Methods: Twenty-one patients with stage I - III(A) NSCLC resected by surgery during 1994.1 - 2002.8 were studied. Paired tumors from 21 patients with NSCLC and a solitary lung nodule were analyzed for their loss of heterozygosity (LOH) on chromosomal arms 3p, 9p and 17p. DNA from microdissected tumors and non-malignant lung tissues was subjected to polymerase chain reaction-based microsatellite analysis using 8 microsatellite markers. An effort was also made to distinguish SPT from lung metastasis on the basis of clinical and histopathologic features.
Results: The paired tumors from 7 patients had concordant patterns of LOH at all microsatellite loci suggesting the same clonal origin, and supporting metastatic spread, where 4 paired tumors had discordant patterns of at all loci suggesting independent tumor origin. These observations were supported by the clinical and pathologic findings. Additional 6 paired tumors had concordant allelic loss on 3p and discordant loss on the other, clinical characteristics supporting metastatic disease. In contrast, 2 paired tumors had concordant allelic loss on 9p or 17p but discordant loss on the 3p, clinical data supporting SPT.
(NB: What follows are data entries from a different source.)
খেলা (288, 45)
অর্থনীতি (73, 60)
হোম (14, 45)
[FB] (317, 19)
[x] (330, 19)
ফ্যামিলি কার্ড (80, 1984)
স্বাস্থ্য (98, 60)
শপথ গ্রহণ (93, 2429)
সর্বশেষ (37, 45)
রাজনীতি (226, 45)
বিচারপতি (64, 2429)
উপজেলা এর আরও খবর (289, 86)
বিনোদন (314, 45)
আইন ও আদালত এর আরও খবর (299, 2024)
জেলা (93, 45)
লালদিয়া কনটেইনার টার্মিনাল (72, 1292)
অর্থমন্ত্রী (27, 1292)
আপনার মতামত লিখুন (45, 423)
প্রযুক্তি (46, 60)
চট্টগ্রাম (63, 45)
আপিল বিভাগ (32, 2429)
Conclusions: The paired tumors from 7 patients had concordant patterns of LOH at all microsatellite loci suggesting the same clonal origin, and supporting metastatic spread, where 4 paired tumors had discordant patterns of at all loci suggesting independent tumor origin. These observations were supported by the clinical and pathologic findings. Additional 6 paired tumors had concordant allelic loss on 3p and discordant loss on the other, clinical characteristics supporting metastatic disease. In contrast, 2 paired tumors had concordant allelic loss on 9p or 17p but discordant loss on the 3p, clinical data supporting SPT.